* Письменное задание: Верните дословно отрывок из текста о суде над Гришаном, начиная со слов «Гришан служил в» и заканчивая словами «в Вене. Офицером.».

* Фрагмент документа:

Один из подсудимых – Гришан, высокий, костлявый мужчина с густыми черными бровями и глубоко посаженными глазами. Когда называли его фамилию, он вставал и давал четкие ответы. Усталый голос… Вся его фигура выражала усталость. И он действительно устал. Это было видно. Устал двадцать с лишним лет нести тяжесть преступления на душе. Она является кошмарами по ночам, она – это холодный пот, когда на улице прохожий пристально посмотрит вслед, она давила, сплющивала сердце в тисках лжи, потому что приходилось все время врать и помнить, обязательно помнить то, что врал, чтоб окончательно не завраться и не выболтать правды. Предатели… Предательство. Где грань, за которой кончается трусость и начинается предательство? Какая она – четкая, ясная или неуловимая, расплывчатая? И есть ли вообще такая грань на свете?
Мы судим о поступках человека, когда он их совершит, и нас почти не интересует, что заставило его совершить то или иное, прекрасное или ужасное. Мы судим о плодах по вкусу, но вкус зависит от того, к какому корню привит черенок, были ли заморозки в период цветения, как шло созревание и еще от тысячи причин, которые остаются для нас неведомыми чаще из-за нелюбознательности.
Мы судим о плодах по вкусу…
Предательство как плод – созревает медленно.
А может, это просто несчастье, стечение обстоятельств, своего рода рок, стихийное бедствие?
Гришан служил в полиции несколько месяцев и уже всю жизнь не мог отмыться от крови. Когда наша армия перешла в наступление, он удрал из Минеральных Вод, позднее пришел в Ростове в военкомат, сказал, что служил в полиции. Вроде бы и сознался, но не полностью, утаил главное – участие в массовых расстрелах. Его судили, послали в штрафной батальон. Воевал, был четыре раза ранен, получал награды… Окончил войну в Вене. Офицером.
Но даже ранения, награды, офицерские погоны не могли стать ему прощением.
– Думал, кровью искуплю вину, искал искупления. И не находил, – говорил Гришан, глядя в пол потухшими глазами. – Искал смерти в бою. Жить не хотелось. И не было мне покоя двадцать три года. Сколько раз руки на себя хотел наложить…
– Что ж сам не пришел, не рассказал всей правды?
– Боялся…
Гришан – единственный из бывших полицейских, который не просил снисхождения, не отпирался, не умолял судей пожалеть его.

* Материал:
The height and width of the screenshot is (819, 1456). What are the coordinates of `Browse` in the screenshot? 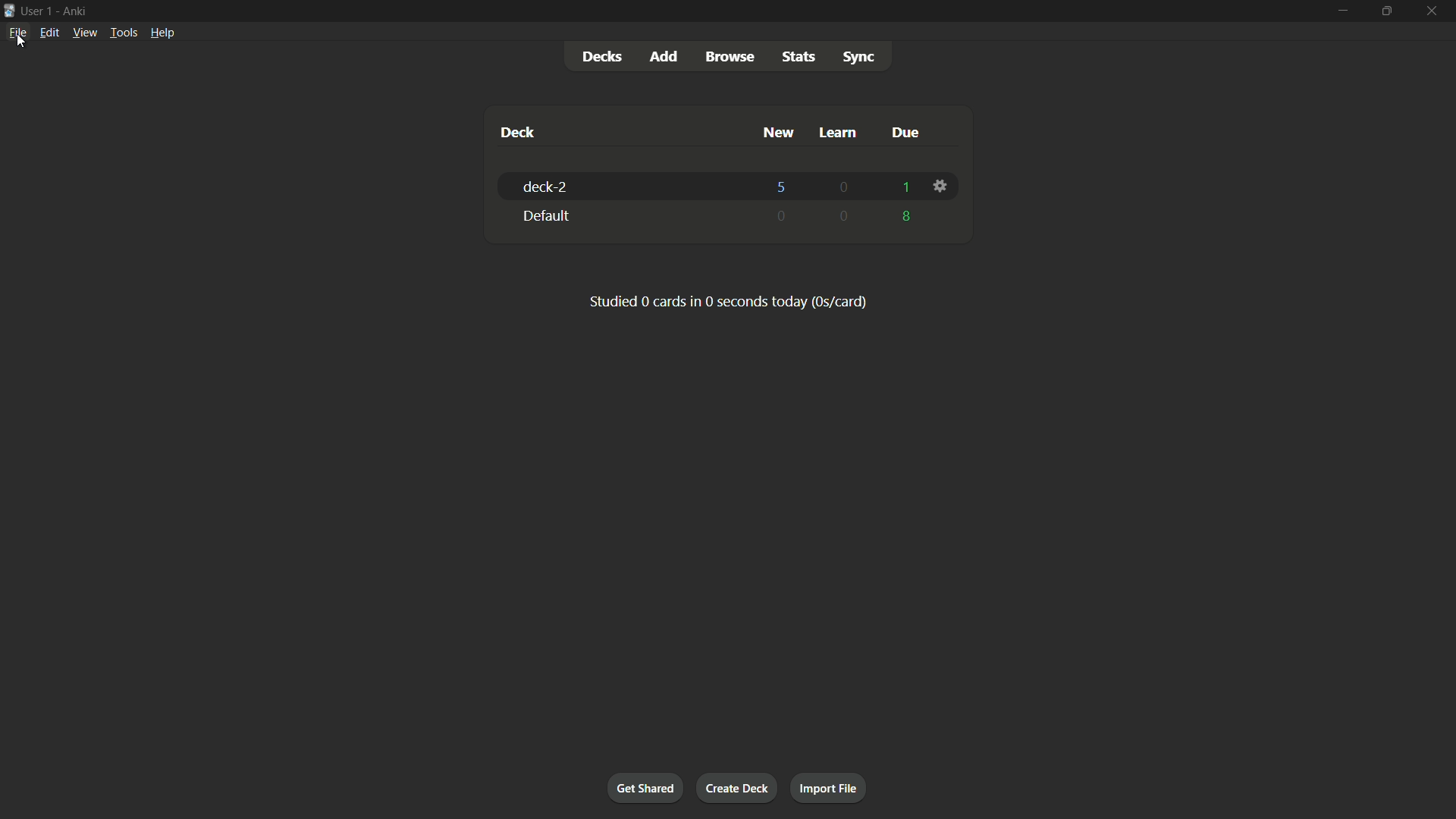 It's located at (732, 57).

* Ответ на задание:
Гришан служил в полиции несколько месяцев и уже всю жизнь не мог отмыться от крови. Когда наша армия перешла в наступление, он удрал из Минеральных Вод, позднее пришел в Ростове в военкомат, сказал, что служил в полиции. Вроде бы и сознался, но не полностью, утаил главное – участие в массовых расстрелах. Его судили, послали в штрафной батальон. Воевал, был четыре раза ранен, получал награды… Окончил войну в Вене. Офицером.